Collected data entries:
......

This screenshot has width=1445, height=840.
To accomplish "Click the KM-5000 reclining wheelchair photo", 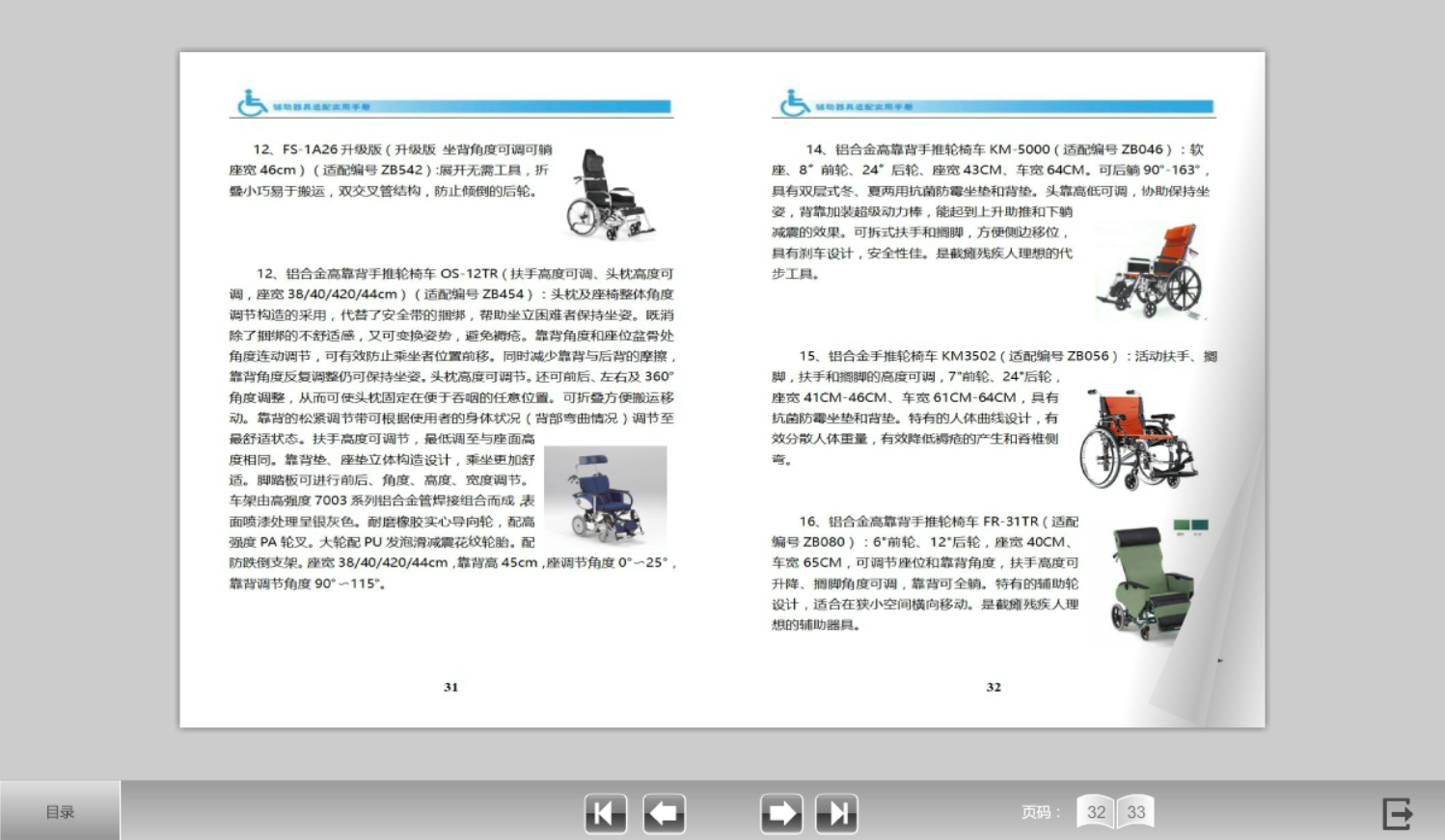I will [1154, 270].
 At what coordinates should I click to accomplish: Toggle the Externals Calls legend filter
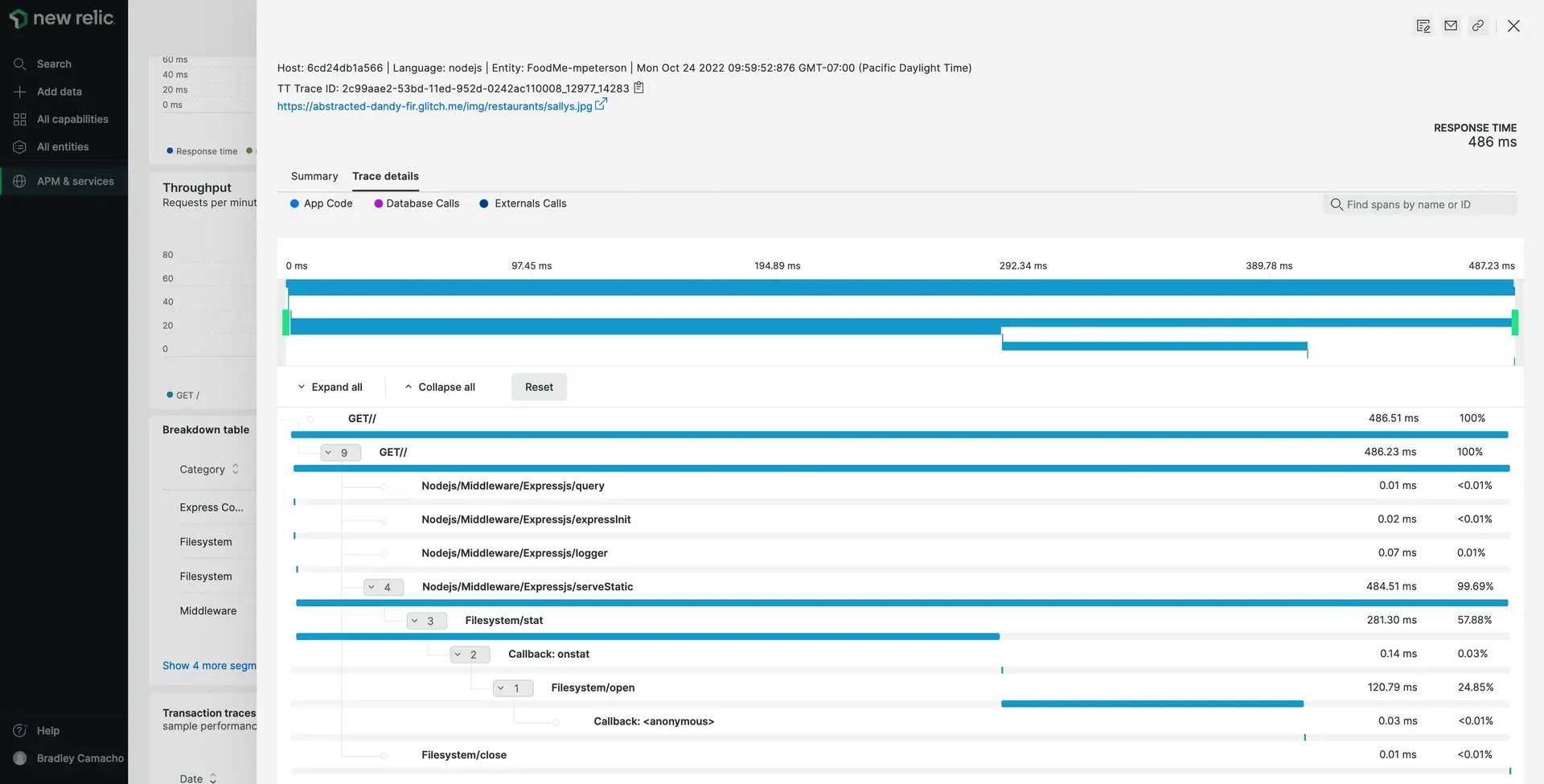[x=523, y=203]
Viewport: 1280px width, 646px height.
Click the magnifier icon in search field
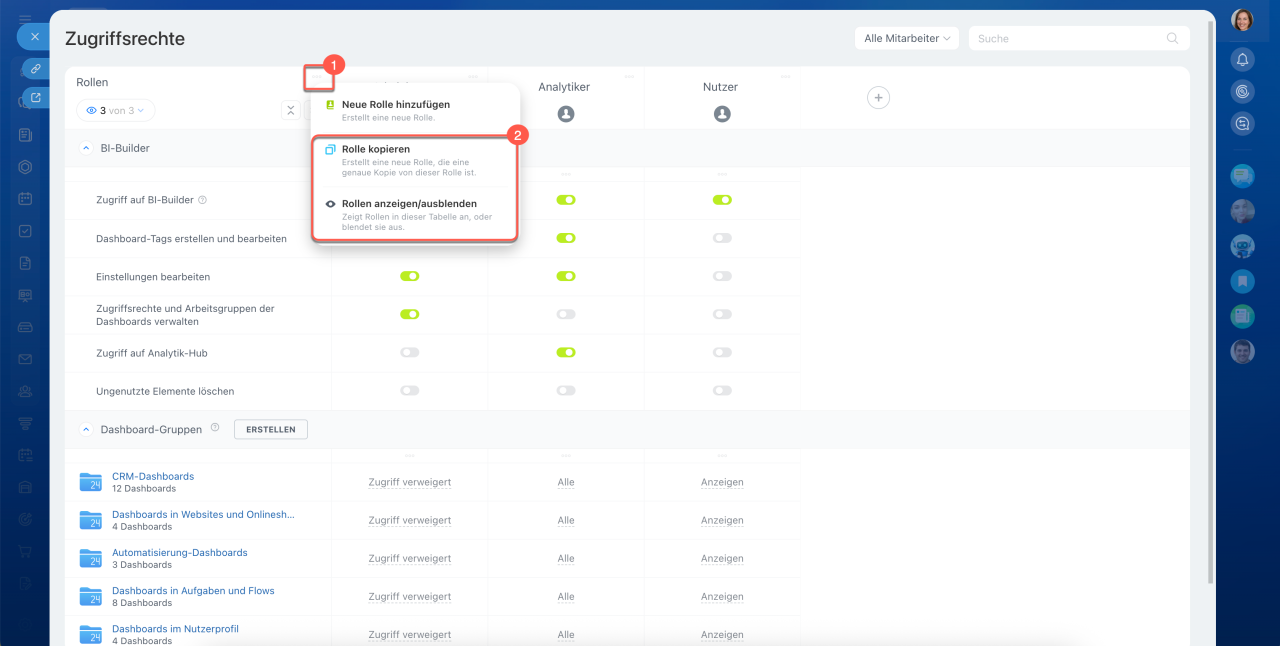click(x=1172, y=39)
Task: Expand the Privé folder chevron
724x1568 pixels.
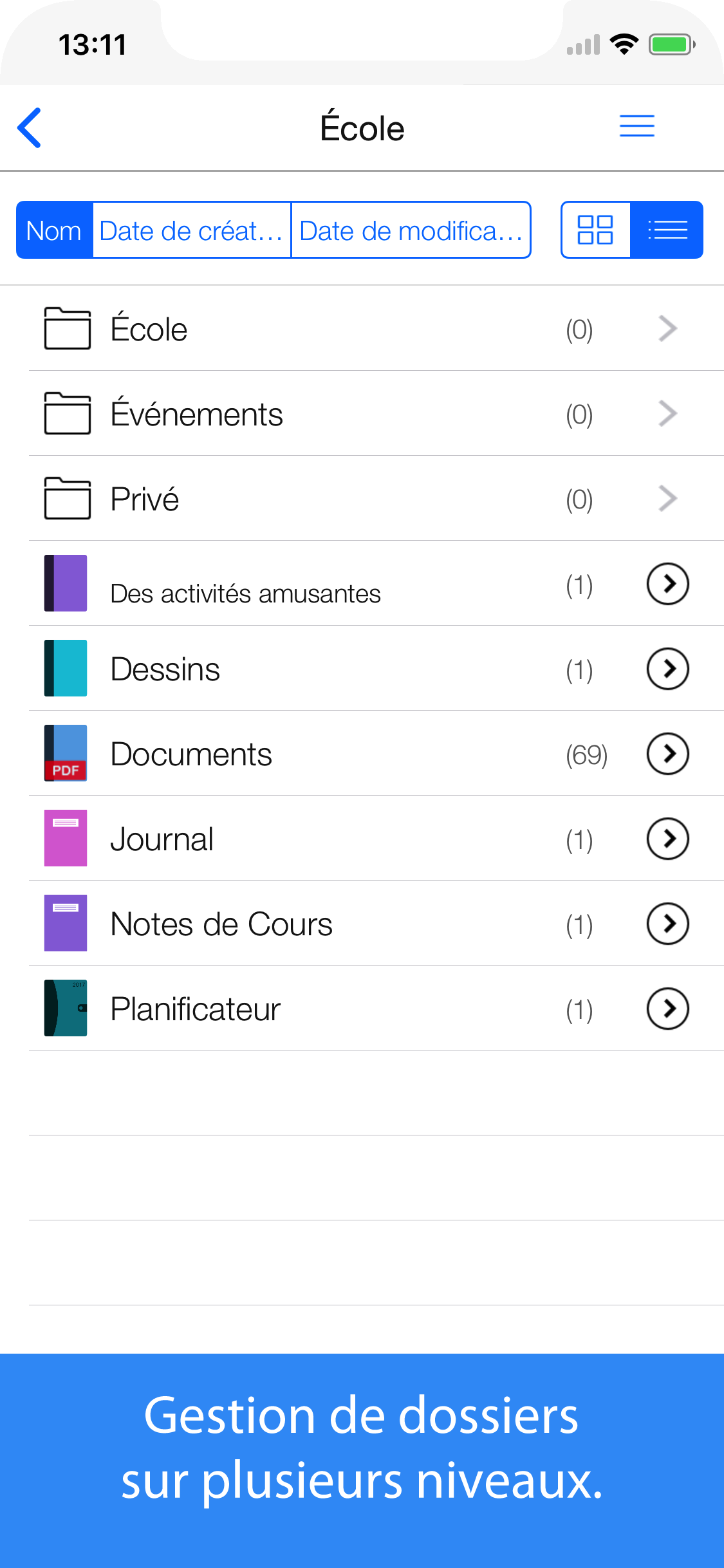Action: click(668, 498)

......

Search the data above for lines holding "width" and copy each of them.

Output below:
This screenshot has width=1445, height=840.
Viewport: 1280px width, 646px height.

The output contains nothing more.